Android Q Beta Ready for Pixel Phones

Donna Miller
March 14, 2019

Something to look forward to: Google has finally released the Android Q beta with a big focus on privacy.

We heard rumours earlier in the week that the Android Q Beta will be available on a wide array of devices.

There are two ways to test Android Q on your Pixel, and both are pretty easy.

Android introduced support for monochrome cameras in the last version - Android 9 Pie.

For people who use their Android device primarily for media or content creation, Android Q supports the AV1 video codec and faster communication with MIDI devices.

Google releases first Android Q beta for Pixel phones

Android Q also gives you more control over apps and what they can access.

Android Q lets developers manage how their app is displayed on foldable and large screens.

Numerous previously announced features for foldable phones like the Galaxy Fold are also built into Android Q. For developers, that means supporting new paused and resumed states that allow multiple apps to work on a larger display. There are many other features part of Android Q beta 1 and possibly more will be added in the future beta version of the platform. The depth-mapping data used to accomplish the effect is discarded after the photo is created. In short, there's a lot going on here, but it's primarily being targeted at developers rather than end users.

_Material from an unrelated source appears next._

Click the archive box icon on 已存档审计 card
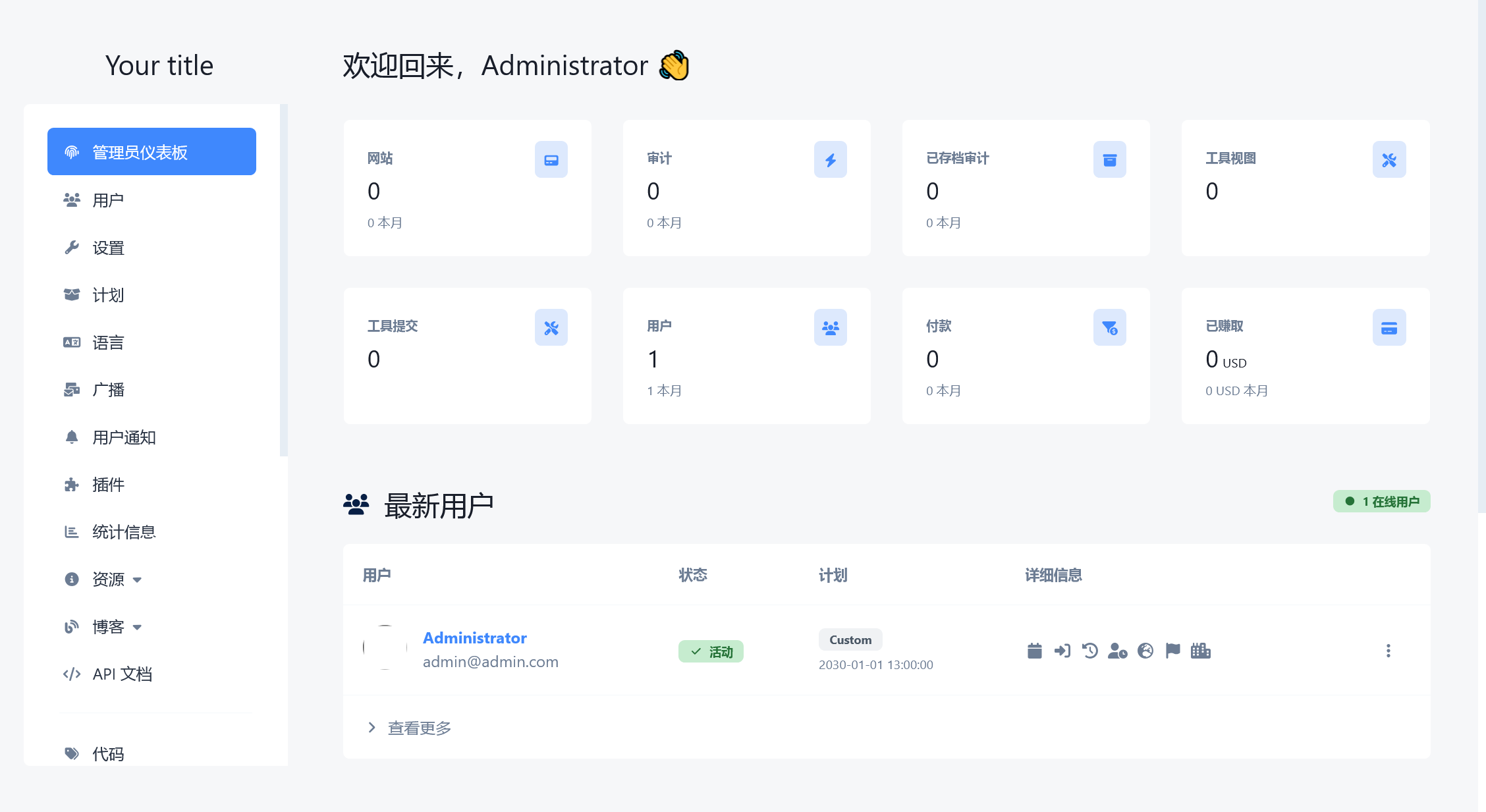1486x812 pixels. click(1109, 159)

Google is said to be releasing six beta editions of this Android Q and the second one is scheduled to be rolled out in April while the third one will be rolled out in May. You can use the Android Emulator and download the latest emulator system images via the SDK Manager in Android studio. "Users will be able to control apps' access to the Photos and Videos or the Audio collections via new runtime permissions", the post explains. This will prevent users from needing to go into Settings to change things like NFC or mobile data in order to use an app.

Android Q lets developers publish targets for Sharing Shortcuts in advance. Google says users will be able to toggle on a "low latency mode" which would be beneficial for "real-time-gaming" and "active voice calls". Android Q also brings in a new Setting Panels, an API that will allow applications to show setting to the users in the context of their app. As always, those with Google's own Pixel phones are first in line to get a taste of the as-yet-unnamed OS upgrade, which is likely to be a centerpiece of the company's announcements at Google I/O 2019 later this year.